━━━━━ Information given ━━━━━
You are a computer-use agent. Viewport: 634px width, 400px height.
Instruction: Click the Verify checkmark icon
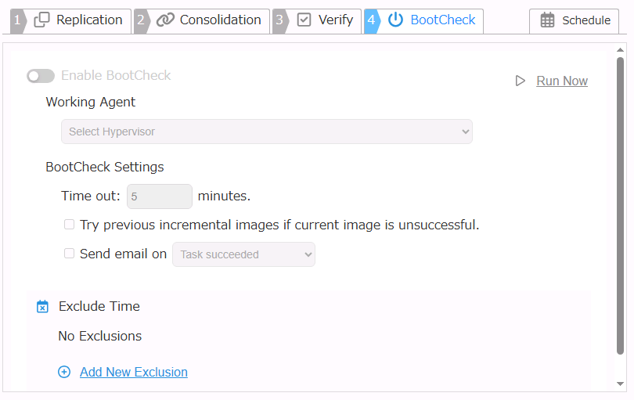[304, 20]
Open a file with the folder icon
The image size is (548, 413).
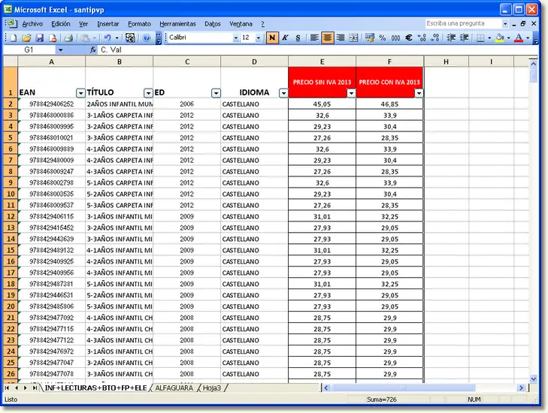point(26,38)
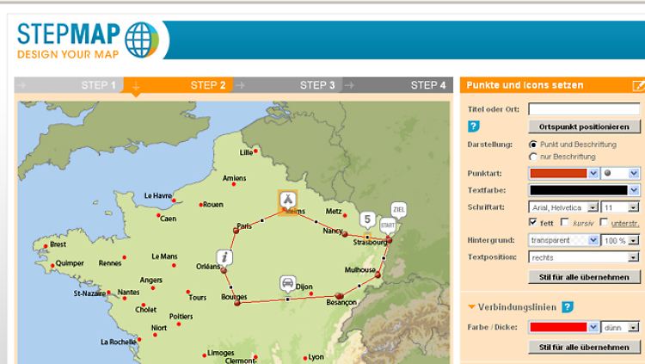
Task: Select the info marker above Orléans
Action: [224, 256]
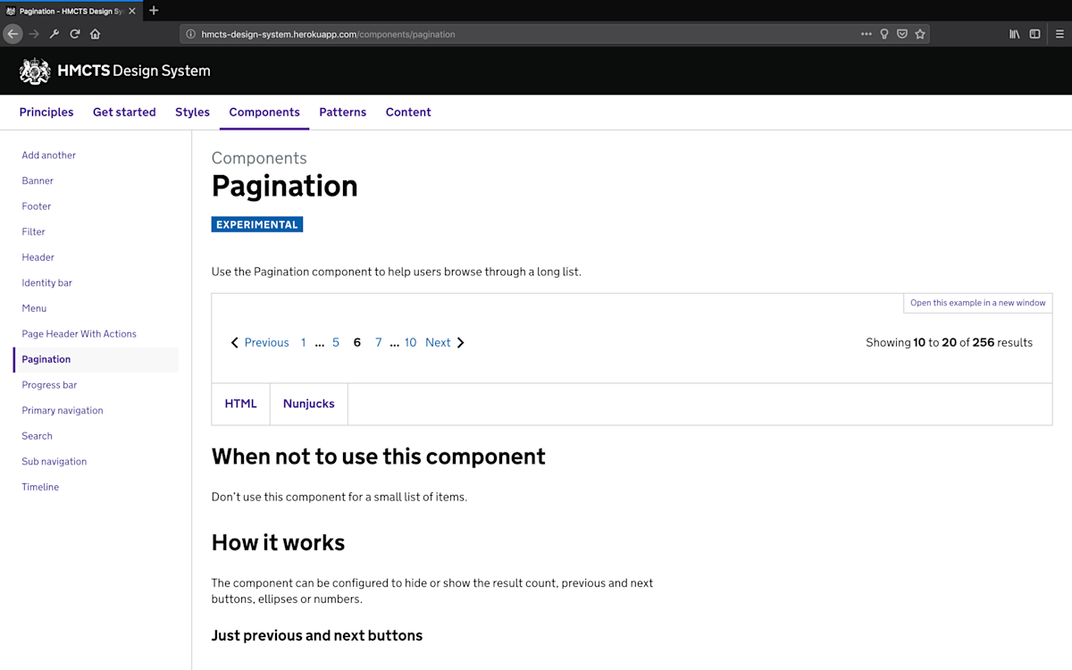Focus the browser address bar
This screenshot has width=1072, height=670.
click(x=518, y=34)
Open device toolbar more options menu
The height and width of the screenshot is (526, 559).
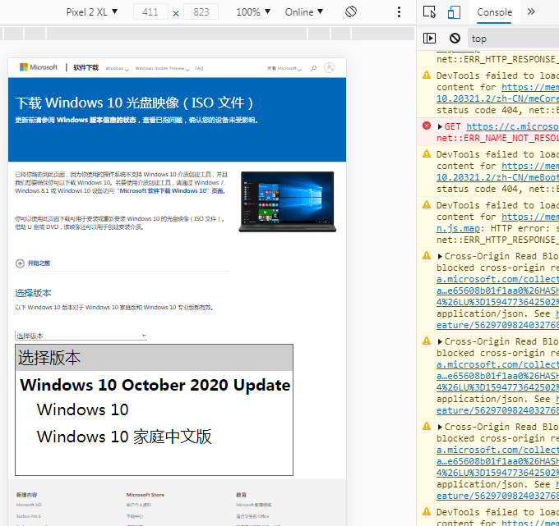click(400, 12)
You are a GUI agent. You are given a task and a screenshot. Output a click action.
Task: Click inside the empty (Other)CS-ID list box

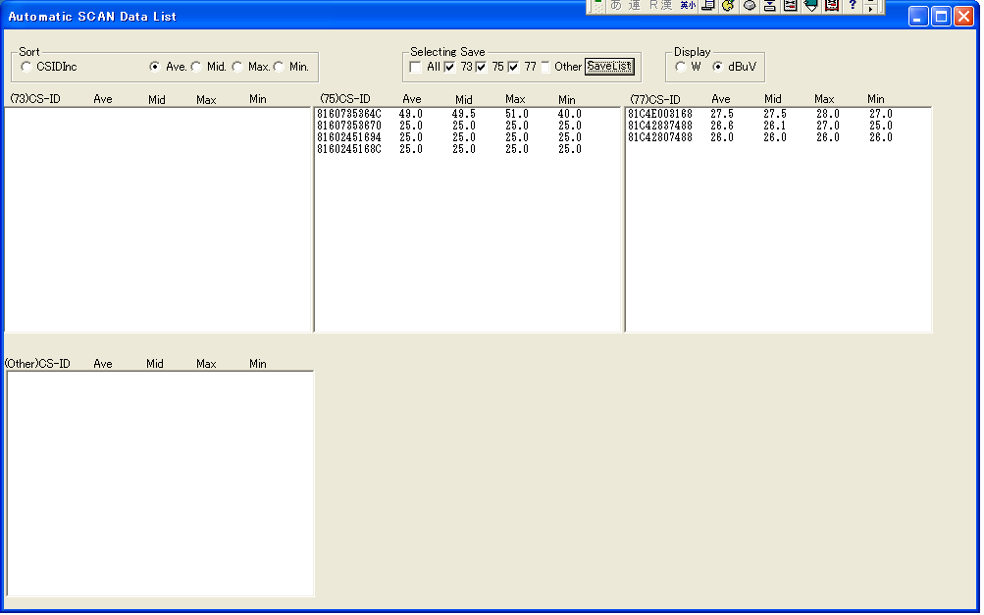click(x=160, y=483)
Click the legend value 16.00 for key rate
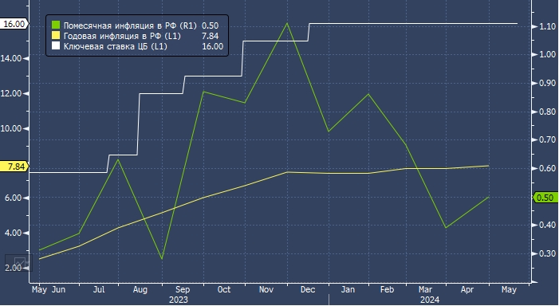The width and height of the screenshot is (559, 306). 212,46
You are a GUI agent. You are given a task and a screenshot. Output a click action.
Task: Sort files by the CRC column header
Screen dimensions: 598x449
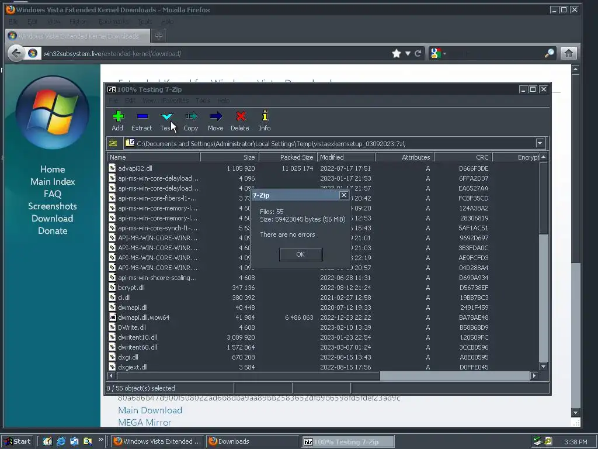[463, 157]
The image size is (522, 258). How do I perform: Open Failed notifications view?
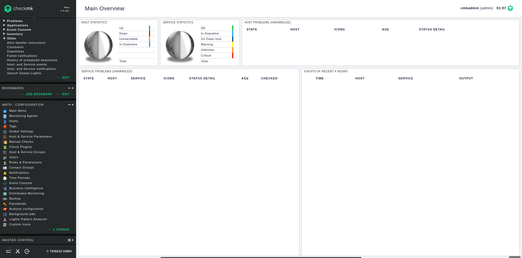(x=22, y=56)
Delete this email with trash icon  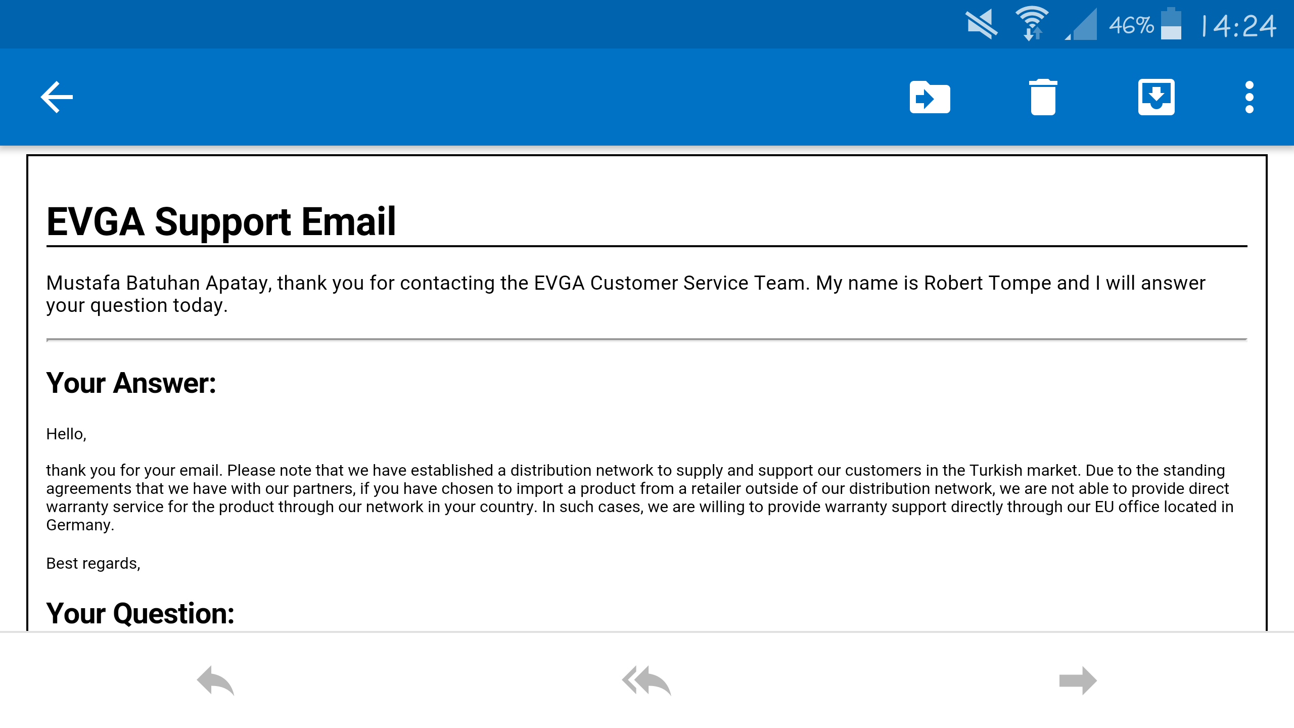coord(1043,97)
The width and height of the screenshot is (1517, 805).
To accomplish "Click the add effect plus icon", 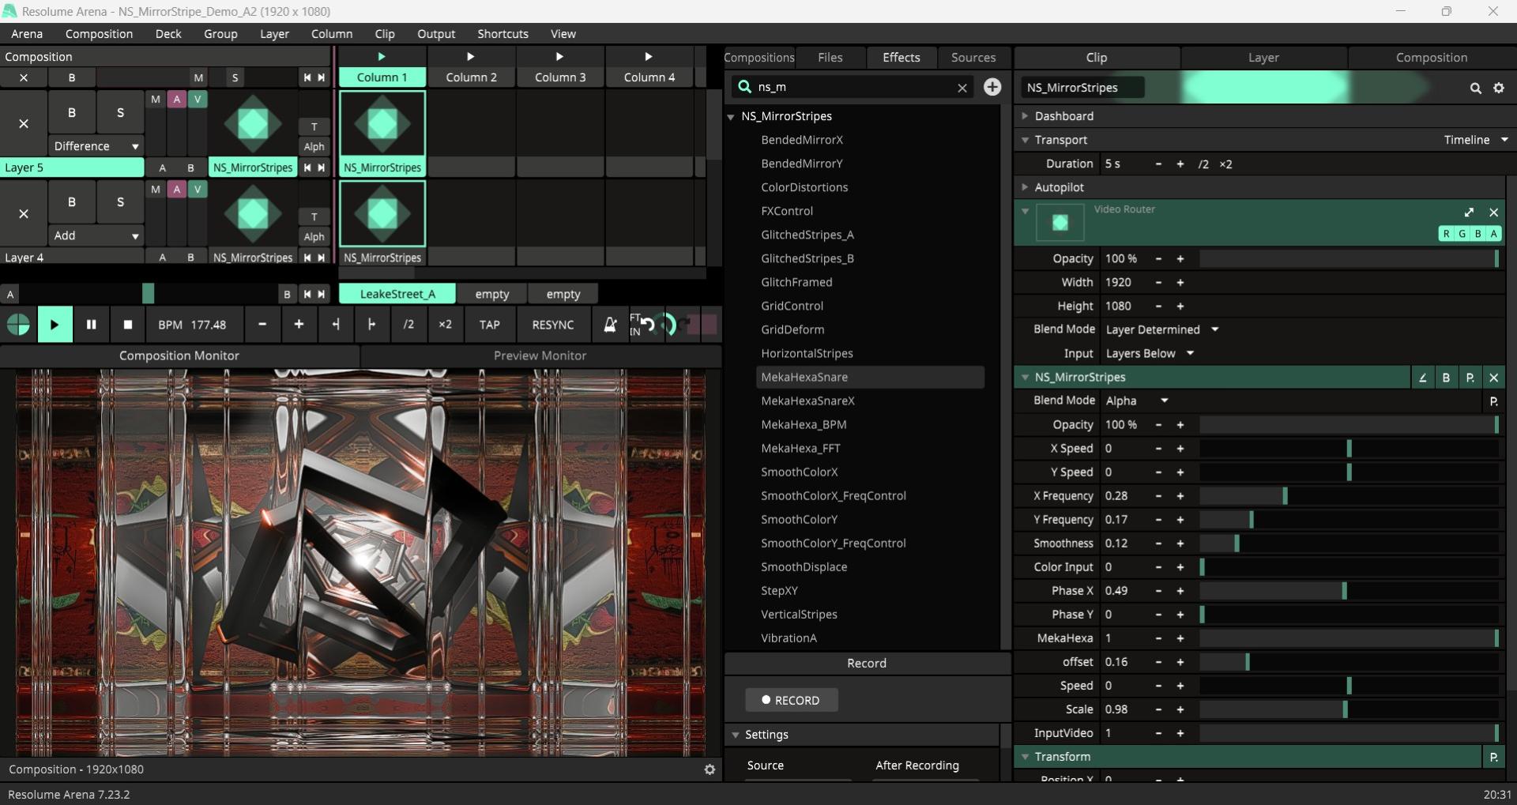I will pyautogui.click(x=992, y=87).
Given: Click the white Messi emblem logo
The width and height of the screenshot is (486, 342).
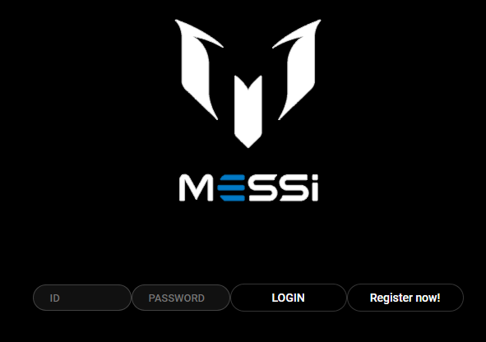Looking at the screenshot, I should (248, 84).
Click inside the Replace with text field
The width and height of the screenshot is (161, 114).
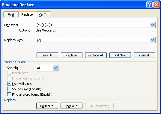point(93,40)
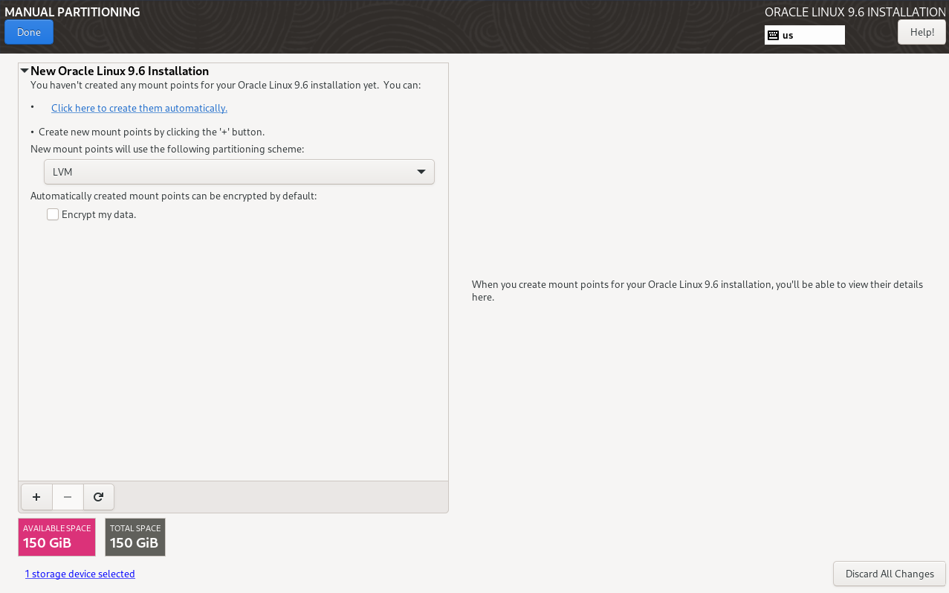Click the 'Encrypt my data.' label text

[99, 214]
━━━━━
> Work item
From the line holding "The width and height of the screenshot is (486, 342)." to the final line of the data above, give each line again exactly, both ends included, and drop the pictures.

> Result of the task
The width and height of the screenshot is (486, 342).
Looking at the screenshot, I should (248, 84).
Click inside the Replace with text field
The width and height of the screenshot is (161, 114).
point(93,40)
Click the 'Encrypt my data.' label text

[99, 214]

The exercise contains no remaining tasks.